■ To do: Go through the entries one line at a time, and gather every line that has the word "Código".

■ Data for processing:
- Opening Delimiter -
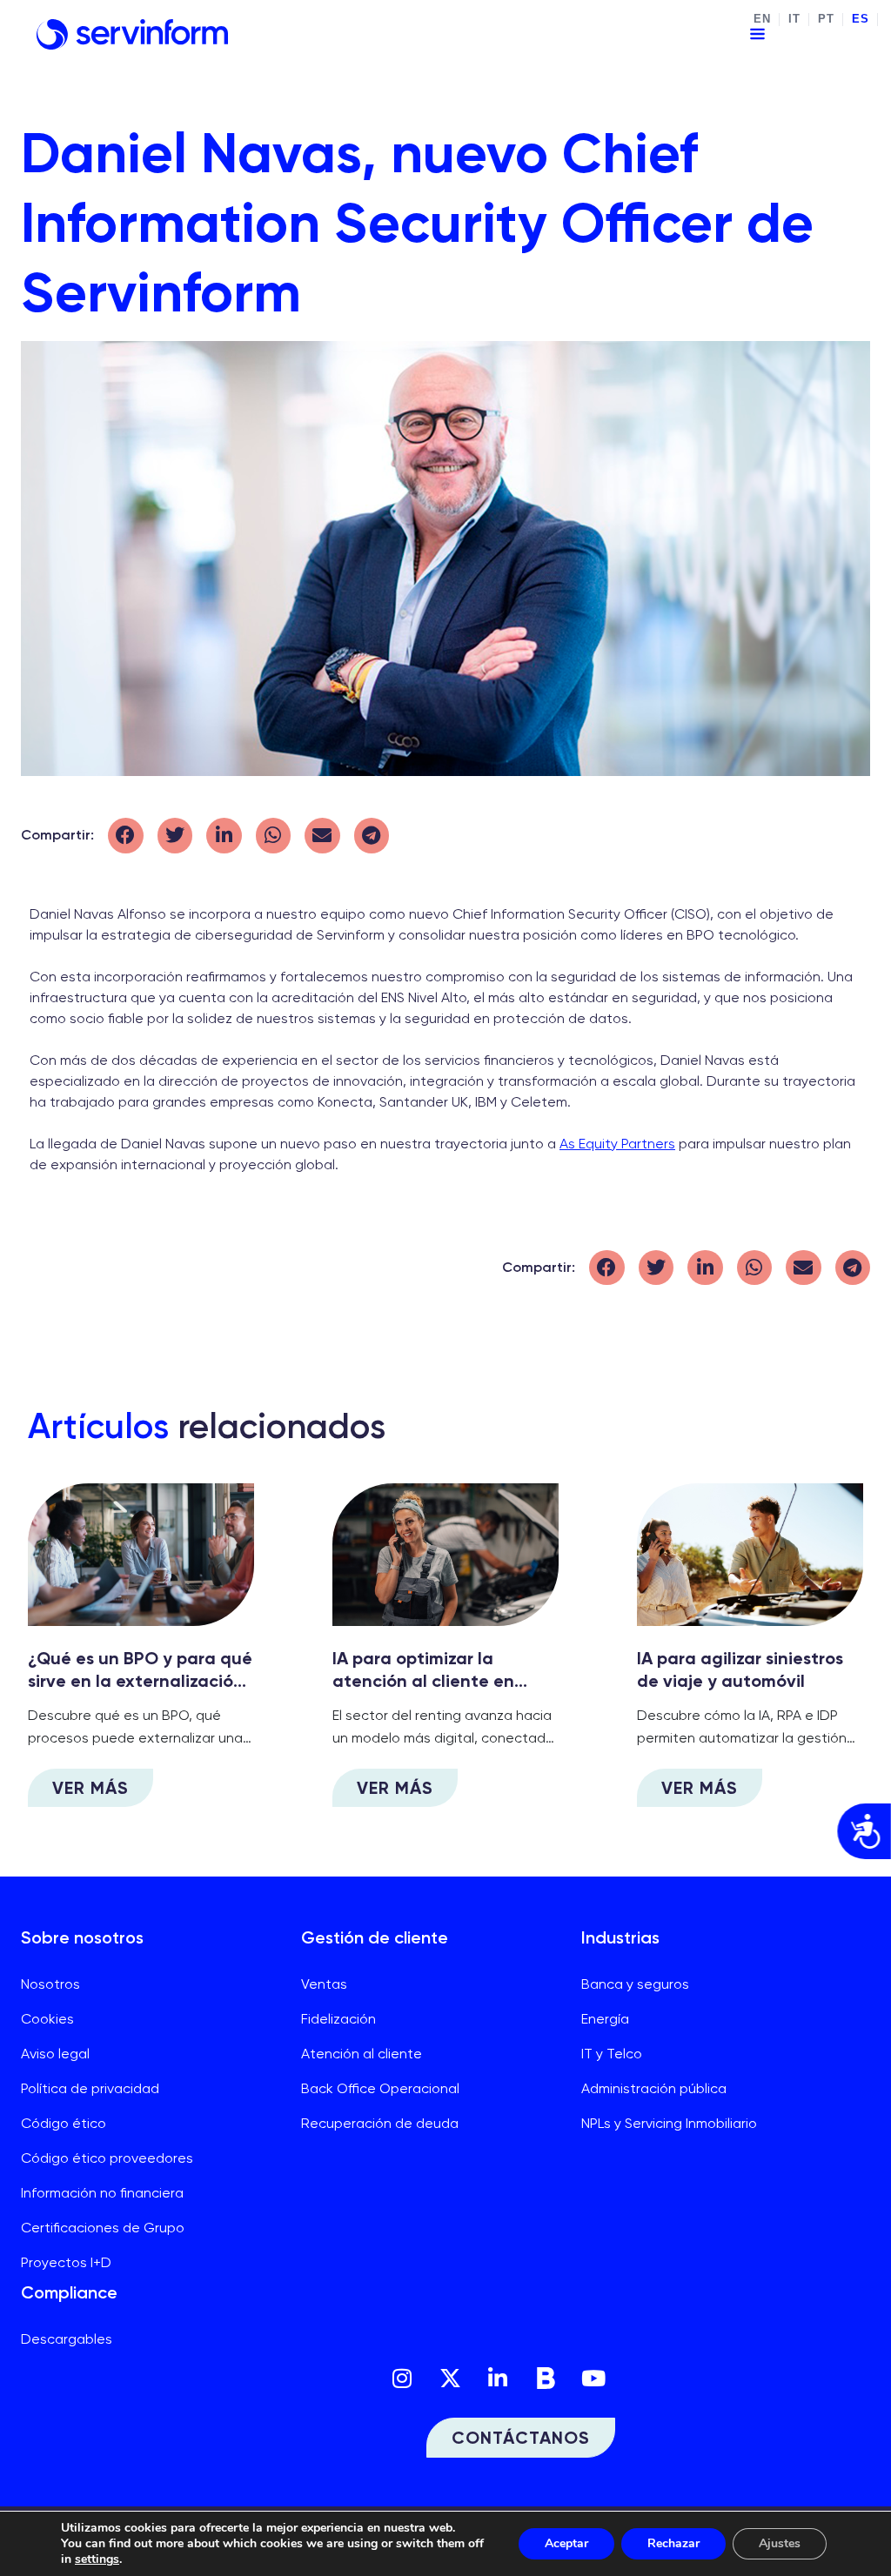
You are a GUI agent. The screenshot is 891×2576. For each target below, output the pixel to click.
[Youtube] (593, 2378)
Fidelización (338, 2019)
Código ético (63, 2123)
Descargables (66, 2339)
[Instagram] (402, 2378)
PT (826, 19)
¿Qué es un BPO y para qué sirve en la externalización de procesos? (140, 1681)
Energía (605, 2019)
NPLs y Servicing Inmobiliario (669, 2123)
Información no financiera (102, 2193)
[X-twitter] (450, 2378)
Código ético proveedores (107, 2158)
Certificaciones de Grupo (102, 2227)
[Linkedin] (497, 2378)
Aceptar (566, 2543)
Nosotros (50, 1984)
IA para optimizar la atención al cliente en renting (423, 1681)
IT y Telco (611, 2053)
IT (794, 19)
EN (762, 19)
- Closing Delimiter -
■ Task result:
Código ético (63, 2123)
Código ético proveedores (107, 2158)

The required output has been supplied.